# WHAT IS BEING ASKED
Revise the records below so that each "Identify the location of" becomes "Give the position of", with nothing else changed.

[INPUT FOR THIS TASK]

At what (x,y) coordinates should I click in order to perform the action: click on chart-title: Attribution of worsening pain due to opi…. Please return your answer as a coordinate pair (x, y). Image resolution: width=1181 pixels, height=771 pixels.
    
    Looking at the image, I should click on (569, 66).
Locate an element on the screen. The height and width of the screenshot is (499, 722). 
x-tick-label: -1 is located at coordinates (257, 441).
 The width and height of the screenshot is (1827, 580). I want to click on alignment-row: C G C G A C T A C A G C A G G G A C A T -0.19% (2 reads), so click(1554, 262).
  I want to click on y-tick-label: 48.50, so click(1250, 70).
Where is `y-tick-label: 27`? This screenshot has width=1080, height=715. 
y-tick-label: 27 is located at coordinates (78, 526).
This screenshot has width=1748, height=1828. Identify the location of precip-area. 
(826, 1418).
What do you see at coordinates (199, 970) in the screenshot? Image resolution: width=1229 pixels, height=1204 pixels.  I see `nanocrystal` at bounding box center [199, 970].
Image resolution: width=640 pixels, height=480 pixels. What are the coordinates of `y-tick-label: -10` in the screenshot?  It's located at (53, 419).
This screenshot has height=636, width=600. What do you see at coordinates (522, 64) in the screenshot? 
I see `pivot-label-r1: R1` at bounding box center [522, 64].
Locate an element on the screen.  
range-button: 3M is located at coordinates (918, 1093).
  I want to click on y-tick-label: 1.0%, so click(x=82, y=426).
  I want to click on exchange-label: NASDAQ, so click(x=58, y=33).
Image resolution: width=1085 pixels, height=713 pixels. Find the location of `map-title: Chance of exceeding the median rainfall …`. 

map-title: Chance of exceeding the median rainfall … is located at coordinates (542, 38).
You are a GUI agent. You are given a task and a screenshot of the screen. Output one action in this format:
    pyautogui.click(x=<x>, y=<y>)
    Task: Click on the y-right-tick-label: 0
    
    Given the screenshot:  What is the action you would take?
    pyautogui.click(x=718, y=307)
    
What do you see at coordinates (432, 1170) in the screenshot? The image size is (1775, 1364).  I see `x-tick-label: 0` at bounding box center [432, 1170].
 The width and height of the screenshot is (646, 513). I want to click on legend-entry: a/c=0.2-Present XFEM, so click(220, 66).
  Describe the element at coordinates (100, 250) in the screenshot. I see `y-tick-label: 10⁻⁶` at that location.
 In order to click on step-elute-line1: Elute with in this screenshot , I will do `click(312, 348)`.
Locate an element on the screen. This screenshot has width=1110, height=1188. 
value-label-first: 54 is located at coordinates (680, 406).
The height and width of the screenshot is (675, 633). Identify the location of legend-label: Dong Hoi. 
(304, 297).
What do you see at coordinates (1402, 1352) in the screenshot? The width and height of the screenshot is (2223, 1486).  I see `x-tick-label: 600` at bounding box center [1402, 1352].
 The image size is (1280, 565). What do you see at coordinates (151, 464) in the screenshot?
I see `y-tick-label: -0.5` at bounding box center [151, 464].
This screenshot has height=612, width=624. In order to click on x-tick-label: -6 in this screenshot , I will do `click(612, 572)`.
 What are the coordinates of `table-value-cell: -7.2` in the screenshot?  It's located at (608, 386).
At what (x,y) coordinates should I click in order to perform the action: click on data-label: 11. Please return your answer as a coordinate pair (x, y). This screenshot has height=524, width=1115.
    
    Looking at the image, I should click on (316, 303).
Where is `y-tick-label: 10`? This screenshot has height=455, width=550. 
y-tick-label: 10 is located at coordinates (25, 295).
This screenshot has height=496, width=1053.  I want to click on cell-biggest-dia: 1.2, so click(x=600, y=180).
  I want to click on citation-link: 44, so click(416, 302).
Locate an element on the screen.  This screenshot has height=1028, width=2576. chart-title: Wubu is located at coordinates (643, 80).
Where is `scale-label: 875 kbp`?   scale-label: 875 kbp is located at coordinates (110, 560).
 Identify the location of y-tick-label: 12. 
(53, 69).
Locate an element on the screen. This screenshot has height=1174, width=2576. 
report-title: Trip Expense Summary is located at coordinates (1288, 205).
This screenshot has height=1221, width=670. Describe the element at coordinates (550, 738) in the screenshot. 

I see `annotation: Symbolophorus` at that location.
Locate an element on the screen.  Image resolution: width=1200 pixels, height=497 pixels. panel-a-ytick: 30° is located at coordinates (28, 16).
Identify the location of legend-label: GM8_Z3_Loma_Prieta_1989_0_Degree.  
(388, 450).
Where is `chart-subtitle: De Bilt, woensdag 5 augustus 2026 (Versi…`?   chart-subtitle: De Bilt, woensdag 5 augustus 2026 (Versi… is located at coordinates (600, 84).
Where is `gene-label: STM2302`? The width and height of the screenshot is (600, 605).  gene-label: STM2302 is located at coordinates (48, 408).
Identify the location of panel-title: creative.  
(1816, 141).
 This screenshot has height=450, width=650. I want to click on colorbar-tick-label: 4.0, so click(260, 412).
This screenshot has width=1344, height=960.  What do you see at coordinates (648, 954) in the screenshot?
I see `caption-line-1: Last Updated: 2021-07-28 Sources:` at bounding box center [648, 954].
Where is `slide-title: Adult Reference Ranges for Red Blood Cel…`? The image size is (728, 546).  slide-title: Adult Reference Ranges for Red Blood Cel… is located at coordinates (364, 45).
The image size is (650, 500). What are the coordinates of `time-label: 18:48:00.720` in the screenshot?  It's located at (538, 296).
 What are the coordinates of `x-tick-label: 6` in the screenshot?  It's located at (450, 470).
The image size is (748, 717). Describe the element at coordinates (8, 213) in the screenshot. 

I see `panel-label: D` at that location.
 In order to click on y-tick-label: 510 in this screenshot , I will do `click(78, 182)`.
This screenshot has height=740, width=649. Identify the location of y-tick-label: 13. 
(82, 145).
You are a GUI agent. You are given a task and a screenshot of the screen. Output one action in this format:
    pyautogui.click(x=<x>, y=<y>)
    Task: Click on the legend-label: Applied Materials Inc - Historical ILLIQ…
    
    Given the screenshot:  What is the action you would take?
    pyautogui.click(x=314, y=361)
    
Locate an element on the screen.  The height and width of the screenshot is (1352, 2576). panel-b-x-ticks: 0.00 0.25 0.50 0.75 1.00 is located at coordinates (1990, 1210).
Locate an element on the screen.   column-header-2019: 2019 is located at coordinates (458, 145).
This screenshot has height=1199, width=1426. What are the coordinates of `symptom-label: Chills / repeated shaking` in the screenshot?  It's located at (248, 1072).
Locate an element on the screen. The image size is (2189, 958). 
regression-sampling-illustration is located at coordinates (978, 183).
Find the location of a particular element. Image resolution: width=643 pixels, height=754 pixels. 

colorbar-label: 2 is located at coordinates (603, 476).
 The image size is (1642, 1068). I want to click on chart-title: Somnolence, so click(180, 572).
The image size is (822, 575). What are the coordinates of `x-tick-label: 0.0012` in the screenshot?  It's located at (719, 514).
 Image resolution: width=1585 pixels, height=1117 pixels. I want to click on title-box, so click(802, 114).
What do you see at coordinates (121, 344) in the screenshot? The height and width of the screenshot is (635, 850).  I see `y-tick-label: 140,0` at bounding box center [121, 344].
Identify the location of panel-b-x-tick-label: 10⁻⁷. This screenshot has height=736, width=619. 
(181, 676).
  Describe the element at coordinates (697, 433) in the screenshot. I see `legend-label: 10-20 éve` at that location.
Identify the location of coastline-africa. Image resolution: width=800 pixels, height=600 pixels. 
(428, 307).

[/INPUT FOR THIS TASK]

# OUTPUT FOR THIS TASK
At what (x,y) coordinates should I click in order to perform the action: click on chart-title: Attribution of worsening pain due to opi…. Please return your answer as a coordinate pair (x, y). Image resolution: width=1181 pixels, height=771 pixels.
    
    Looking at the image, I should click on (569, 66).
Locate an element on the screen. The height and width of the screenshot is (499, 722). 
x-tick-label: -1 is located at coordinates (257, 441).
 The width and height of the screenshot is (1827, 580). I want to click on alignment-row: C G C G A C T A C A G C A G G G A C A T -0.19% (2 reads), so click(1554, 262).
  I want to click on y-tick-label: 48.50, so click(1250, 70).
Where is `y-tick-label: 27`? This screenshot has width=1080, height=715. 
y-tick-label: 27 is located at coordinates (78, 526).
This screenshot has width=1748, height=1828. Give the position of precip-area. 
(826, 1418).
What do you see at coordinates (199, 970) in the screenshot? Image resolution: width=1229 pixels, height=1204 pixels.  I see `nanocrystal` at bounding box center [199, 970].
Image resolution: width=640 pixels, height=480 pixels. What are the coordinates of `y-tick-label: -10` in the screenshot?  It's located at (53, 419).
This screenshot has height=636, width=600. What do you see at coordinates (522, 64) in the screenshot? 
I see `pivot-label-r1: R1` at bounding box center [522, 64].
Locate an element on the screen.  
range-button: 3M is located at coordinates (918, 1093).
  I want to click on y-tick-label: 1.0%, so click(x=82, y=426).
  I want to click on exchange-label: NASDAQ, so click(x=58, y=33).
Image resolution: width=1085 pixels, height=713 pixels. Find the location of `map-title: Chance of exceeding the median rainfall …`. 

map-title: Chance of exceeding the median rainfall … is located at coordinates (542, 38).
You are a GUI agent. You are given a task and a screenshot of the screen. Output one action in this format:
    pyautogui.click(x=<x>, y=<y>)
    Task: Click on the y-right-tick-label: 0
    
    Given the screenshot:  What is the action you would take?
    pyautogui.click(x=718, y=307)
    
What do you see at coordinates (432, 1170) in the screenshot? The image size is (1775, 1364).  I see `x-tick-label: 0` at bounding box center [432, 1170].
 The width and height of the screenshot is (646, 513). I want to click on legend-entry: a/c=0.2-Present XFEM, so click(220, 66).
  Describe the element at coordinates (100, 250) in the screenshot. I see `y-tick-label: 10⁻⁶` at that location.
 In order to click on step-elute-line1: Elute with in this screenshot , I will do `click(312, 348)`.
Locate an element on the screen. This screenshot has width=1110, height=1188. 
value-label-first: 54 is located at coordinates (680, 406).
The height and width of the screenshot is (675, 633). Give the position of legend-label: Dong Hoi. 
(304, 297).
What do you see at coordinates (1402, 1352) in the screenshot? The width and height of the screenshot is (2223, 1486).  I see `x-tick-label: 600` at bounding box center [1402, 1352].
 The image size is (1280, 565). What do you see at coordinates (151, 464) in the screenshot?
I see `y-tick-label: -0.5` at bounding box center [151, 464].
This screenshot has height=612, width=624. In order to click on x-tick-label: -6 in this screenshot , I will do `click(612, 572)`.
 What are the coordinates of `table-value-cell: -7.2` in the screenshot?  It's located at (608, 386).
At what (x,y) coordinates should I click in order to perform the action: click on data-label: 11. Please return your answer as a coordinate pair (x, y). This screenshot has height=524, width=1115.
    
    Looking at the image, I should click on (316, 303).
Where is `y-tick-label: 10`? This screenshot has height=455, width=550. 
y-tick-label: 10 is located at coordinates (25, 295).
This screenshot has height=496, width=1053.  I want to click on cell-biggest-dia: 1.2, so click(x=600, y=180).
  I want to click on citation-link: 44, so click(416, 302).
Locate an element on the screen.  This screenshot has height=1028, width=2576. chart-title: Wubu is located at coordinates (643, 80).
Where is `scale-label: 875 kbp`?   scale-label: 875 kbp is located at coordinates (110, 560).
 Give the position of y-tick-label: 12. 
(53, 69).
Locate an element on the screen. This screenshot has height=1174, width=2576. 
report-title: Trip Expense Summary is located at coordinates (1288, 205).
This screenshot has height=1221, width=670. Describe the element at coordinates (550, 738) in the screenshot. 

I see `annotation: Symbolophorus` at that location.
Locate an element on the screen.  Image resolution: width=1200 pixels, height=497 pixels. panel-a-ytick: 30° is located at coordinates (28, 16).
Give the position of legend-label: GM8_Z3_Loma_Prieta_1989_0_Degree.  
(388, 450).
Where is `chart-subtitle: De Bilt, woensdag 5 augustus 2026 (Versi…`?   chart-subtitle: De Bilt, woensdag 5 augustus 2026 (Versi… is located at coordinates (600, 84).
Where is `gene-label: STM2302`? The width and height of the screenshot is (600, 605).  gene-label: STM2302 is located at coordinates (48, 408).
Give the position of panel-title: creative.  
(1816, 141).
 This screenshot has height=450, width=650. I want to click on colorbar-tick-label: 4.0, so click(260, 412).
This screenshot has width=1344, height=960.  What do you see at coordinates (648, 954) in the screenshot?
I see `caption-line-1: Last Updated: 2021-07-28 Sources:` at bounding box center [648, 954].
Where is `slide-title: Adult Reference Ranges for Red Blood Cel…`? The image size is (728, 546).  slide-title: Adult Reference Ranges for Red Blood Cel… is located at coordinates (364, 45).
The image size is (650, 500). What are the coordinates of `time-label: 18:48:00.720` in the screenshot?  It's located at (538, 296).
 What are the coordinates of `x-tick-label: 6` in the screenshot?  It's located at (450, 470).
The image size is (748, 717). Describe the element at coordinates (8, 213) in the screenshot. 

I see `panel-label: D` at that location.
 In order to click on y-tick-label: 510 in this screenshot , I will do `click(78, 182)`.
This screenshot has height=740, width=649. Give the position of y-tick-label: 13. 
(82, 145).
You are a GUI agent. You are given a task and a screenshot of the screen. Output one action in this format:
    pyautogui.click(x=<x>, y=<y>)
    Task: Click on the legend-label: Applied Materials Inc - Historical ILLIQ…
    
    Given the screenshot:  What is the action you would take?
    pyautogui.click(x=314, y=361)
    
Locate an element on the screen.  The height and width of the screenshot is (1352, 2576). panel-b-x-ticks: 0.00 0.25 0.50 0.75 1.00 is located at coordinates (1990, 1210).
Locate an element on the screen.   column-header-2019: 2019 is located at coordinates (458, 145).
This screenshot has height=1199, width=1426. What are the coordinates of `symptom-label: Chills / repeated shaking` in the screenshot?  It's located at (248, 1072).
Locate an element on the screen. The image size is (2189, 958). 
regression-sampling-illustration is located at coordinates (978, 183).
Find the location of a particular element. Image resolution: width=643 pixels, height=754 pixels. 

colorbar-label: 2 is located at coordinates (603, 476).
 The image size is (1642, 1068). I want to click on chart-title: Somnolence, so click(180, 572).
The image size is (822, 575). What are the coordinates of `x-tick-label: 0.0012` in the screenshot?  It's located at (719, 514).
 Image resolution: width=1585 pixels, height=1117 pixels. I want to click on title-box, so click(802, 114).
What do you see at coordinates (121, 344) in the screenshot? The height and width of the screenshot is (635, 850).  I see `y-tick-label: 140,0` at bounding box center [121, 344].
Give the position of panel-b-x-tick-label: 10⁻⁷. This screenshot has height=736, width=619. 
(181, 676).
  Describe the element at coordinates (697, 433) in the screenshot. I see `legend-label: 10-20 éve` at that location.
Give the position of coastline-africa. Image resolution: width=800 pixels, height=600 pixels. 
(428, 307).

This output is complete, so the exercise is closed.